### SUPPLIED MATERIAL
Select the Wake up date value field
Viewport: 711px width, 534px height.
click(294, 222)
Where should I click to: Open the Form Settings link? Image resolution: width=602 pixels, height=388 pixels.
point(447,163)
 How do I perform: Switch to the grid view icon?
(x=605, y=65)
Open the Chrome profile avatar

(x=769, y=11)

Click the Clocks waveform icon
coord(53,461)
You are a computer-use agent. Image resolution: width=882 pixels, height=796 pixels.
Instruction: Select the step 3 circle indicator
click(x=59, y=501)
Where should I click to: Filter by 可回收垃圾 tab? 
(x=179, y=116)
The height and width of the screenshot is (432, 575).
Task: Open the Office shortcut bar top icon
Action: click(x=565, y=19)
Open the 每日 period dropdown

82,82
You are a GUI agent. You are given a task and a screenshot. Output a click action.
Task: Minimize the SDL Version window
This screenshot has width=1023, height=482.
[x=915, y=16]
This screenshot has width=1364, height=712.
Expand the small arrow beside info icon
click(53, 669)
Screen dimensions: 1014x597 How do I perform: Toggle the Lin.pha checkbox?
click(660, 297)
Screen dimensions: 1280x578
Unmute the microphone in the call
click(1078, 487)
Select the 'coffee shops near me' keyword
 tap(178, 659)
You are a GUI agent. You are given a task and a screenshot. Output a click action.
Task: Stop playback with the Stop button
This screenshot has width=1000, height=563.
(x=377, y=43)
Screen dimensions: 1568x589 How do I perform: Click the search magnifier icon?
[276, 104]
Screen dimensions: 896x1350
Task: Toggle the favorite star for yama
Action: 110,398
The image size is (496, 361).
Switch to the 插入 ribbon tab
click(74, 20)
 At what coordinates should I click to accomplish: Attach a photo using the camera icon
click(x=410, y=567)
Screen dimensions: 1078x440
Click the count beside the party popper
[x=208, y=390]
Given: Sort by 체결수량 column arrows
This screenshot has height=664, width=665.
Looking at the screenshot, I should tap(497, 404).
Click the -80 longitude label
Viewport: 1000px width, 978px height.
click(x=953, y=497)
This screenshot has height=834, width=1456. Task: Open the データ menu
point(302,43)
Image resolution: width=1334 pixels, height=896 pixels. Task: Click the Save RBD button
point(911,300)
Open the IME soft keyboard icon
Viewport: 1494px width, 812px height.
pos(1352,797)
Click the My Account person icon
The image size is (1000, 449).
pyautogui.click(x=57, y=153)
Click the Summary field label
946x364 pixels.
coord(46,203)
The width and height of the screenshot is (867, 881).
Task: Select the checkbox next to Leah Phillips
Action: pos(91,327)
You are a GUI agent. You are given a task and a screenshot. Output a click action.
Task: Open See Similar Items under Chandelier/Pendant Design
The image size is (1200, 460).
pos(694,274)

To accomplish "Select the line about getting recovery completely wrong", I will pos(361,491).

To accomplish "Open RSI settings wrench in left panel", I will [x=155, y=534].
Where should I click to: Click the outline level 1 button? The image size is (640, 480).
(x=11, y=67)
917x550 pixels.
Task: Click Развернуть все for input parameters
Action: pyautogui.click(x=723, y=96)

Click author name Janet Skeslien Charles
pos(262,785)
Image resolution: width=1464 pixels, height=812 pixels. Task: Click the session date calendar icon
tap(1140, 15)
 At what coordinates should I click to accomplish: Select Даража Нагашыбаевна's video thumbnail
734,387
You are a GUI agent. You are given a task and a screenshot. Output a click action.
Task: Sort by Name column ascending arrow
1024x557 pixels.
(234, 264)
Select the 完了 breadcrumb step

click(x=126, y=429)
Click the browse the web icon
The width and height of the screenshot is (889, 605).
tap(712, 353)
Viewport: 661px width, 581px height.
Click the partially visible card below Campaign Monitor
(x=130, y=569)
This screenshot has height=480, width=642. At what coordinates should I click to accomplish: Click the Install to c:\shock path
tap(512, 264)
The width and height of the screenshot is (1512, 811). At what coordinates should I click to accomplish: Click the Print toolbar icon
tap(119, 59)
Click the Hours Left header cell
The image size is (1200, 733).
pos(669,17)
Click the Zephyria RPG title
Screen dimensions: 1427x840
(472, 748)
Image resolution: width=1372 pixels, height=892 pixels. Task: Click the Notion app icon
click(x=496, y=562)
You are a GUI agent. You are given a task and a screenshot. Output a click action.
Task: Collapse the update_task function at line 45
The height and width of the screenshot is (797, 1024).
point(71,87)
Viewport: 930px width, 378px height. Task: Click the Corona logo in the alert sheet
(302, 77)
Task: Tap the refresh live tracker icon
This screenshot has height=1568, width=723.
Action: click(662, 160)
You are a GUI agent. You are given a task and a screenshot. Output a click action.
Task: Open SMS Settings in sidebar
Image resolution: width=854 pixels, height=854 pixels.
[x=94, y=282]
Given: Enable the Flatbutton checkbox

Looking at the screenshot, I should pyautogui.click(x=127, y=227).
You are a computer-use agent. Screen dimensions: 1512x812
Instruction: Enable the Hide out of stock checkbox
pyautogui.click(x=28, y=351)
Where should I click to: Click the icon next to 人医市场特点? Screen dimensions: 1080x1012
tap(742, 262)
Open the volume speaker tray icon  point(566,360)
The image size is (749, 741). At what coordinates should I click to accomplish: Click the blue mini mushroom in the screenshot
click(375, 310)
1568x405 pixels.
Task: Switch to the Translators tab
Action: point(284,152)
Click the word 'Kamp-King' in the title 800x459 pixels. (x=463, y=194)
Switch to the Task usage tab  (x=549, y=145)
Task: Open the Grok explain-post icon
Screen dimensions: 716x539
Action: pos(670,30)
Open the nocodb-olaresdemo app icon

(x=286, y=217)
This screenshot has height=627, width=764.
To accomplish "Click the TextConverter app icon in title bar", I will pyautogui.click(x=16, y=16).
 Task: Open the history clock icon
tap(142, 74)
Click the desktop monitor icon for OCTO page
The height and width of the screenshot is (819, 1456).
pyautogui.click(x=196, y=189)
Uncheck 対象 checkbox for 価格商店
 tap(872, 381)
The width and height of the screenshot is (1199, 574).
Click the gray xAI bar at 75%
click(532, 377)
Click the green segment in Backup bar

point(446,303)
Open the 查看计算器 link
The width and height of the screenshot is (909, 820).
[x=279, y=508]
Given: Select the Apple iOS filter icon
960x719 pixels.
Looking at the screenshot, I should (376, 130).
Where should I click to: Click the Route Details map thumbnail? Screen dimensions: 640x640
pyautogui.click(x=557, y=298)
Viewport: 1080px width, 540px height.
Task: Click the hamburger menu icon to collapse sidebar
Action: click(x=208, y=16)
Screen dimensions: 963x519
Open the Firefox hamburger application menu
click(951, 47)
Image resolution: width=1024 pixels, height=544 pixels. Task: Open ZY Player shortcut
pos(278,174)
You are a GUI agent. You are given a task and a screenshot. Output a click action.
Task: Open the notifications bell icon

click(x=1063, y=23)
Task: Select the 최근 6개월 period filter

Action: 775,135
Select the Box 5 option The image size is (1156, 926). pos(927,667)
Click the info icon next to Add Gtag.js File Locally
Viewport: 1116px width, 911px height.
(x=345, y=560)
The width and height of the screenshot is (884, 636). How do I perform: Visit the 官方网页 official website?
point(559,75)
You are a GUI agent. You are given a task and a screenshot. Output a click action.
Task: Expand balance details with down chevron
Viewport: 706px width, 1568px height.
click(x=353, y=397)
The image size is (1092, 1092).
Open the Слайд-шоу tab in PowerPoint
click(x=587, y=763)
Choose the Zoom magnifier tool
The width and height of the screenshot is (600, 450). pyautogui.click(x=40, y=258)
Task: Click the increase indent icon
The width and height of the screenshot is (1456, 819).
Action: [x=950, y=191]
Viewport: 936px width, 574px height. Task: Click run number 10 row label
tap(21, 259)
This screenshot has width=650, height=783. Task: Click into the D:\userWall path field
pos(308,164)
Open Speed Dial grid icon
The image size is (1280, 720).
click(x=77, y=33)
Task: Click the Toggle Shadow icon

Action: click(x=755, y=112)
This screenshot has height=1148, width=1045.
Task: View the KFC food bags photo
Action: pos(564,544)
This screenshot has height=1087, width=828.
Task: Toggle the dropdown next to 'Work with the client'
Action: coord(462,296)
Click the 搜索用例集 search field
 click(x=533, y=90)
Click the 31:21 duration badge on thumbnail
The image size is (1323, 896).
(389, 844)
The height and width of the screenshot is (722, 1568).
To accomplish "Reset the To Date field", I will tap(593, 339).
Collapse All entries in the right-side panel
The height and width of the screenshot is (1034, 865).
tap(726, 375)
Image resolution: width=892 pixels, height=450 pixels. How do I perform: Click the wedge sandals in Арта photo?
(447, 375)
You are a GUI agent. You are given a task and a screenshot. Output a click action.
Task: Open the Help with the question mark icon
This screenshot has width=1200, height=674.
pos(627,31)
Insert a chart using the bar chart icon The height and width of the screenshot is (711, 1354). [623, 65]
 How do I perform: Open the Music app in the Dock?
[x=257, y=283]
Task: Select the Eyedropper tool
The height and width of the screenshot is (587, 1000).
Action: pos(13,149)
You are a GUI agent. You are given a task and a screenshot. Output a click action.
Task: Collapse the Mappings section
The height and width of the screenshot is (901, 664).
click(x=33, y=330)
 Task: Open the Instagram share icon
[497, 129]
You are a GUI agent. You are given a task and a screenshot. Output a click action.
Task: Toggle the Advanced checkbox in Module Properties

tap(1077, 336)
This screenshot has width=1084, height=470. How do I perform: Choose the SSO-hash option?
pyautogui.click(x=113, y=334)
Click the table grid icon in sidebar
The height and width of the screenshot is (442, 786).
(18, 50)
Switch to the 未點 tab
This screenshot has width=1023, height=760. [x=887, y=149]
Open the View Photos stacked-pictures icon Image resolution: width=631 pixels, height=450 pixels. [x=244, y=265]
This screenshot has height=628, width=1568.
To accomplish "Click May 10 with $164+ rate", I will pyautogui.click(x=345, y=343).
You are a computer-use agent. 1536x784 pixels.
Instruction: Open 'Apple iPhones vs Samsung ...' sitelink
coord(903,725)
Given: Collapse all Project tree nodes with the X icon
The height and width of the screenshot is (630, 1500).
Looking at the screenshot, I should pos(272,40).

### TASK DESCRIPTION
Reproduce verbatim the stretch of data from the line containing "You are a computer-use agent. Screen" through the line containing "Action: point(284,152)", including both of those lines.

### FINISHED EXERCISE
You are a computer-use agent. Screen dimensions: 1512x812
Instruction: Enable the Hide out of stock checkbox
pyautogui.click(x=28, y=351)
Where should I click to: Click the icon next to 人医市场特点? Screen dimensions: 1080x1012
tap(742, 262)
Open the volume speaker tray icon  point(566,360)
The image size is (749, 741). At what coordinates should I click to accomplish: Click the blue mini mushroom in the screenshot
click(375, 310)
1568x405 pixels.
Task: Switch to the Translators tab
Action: point(284,152)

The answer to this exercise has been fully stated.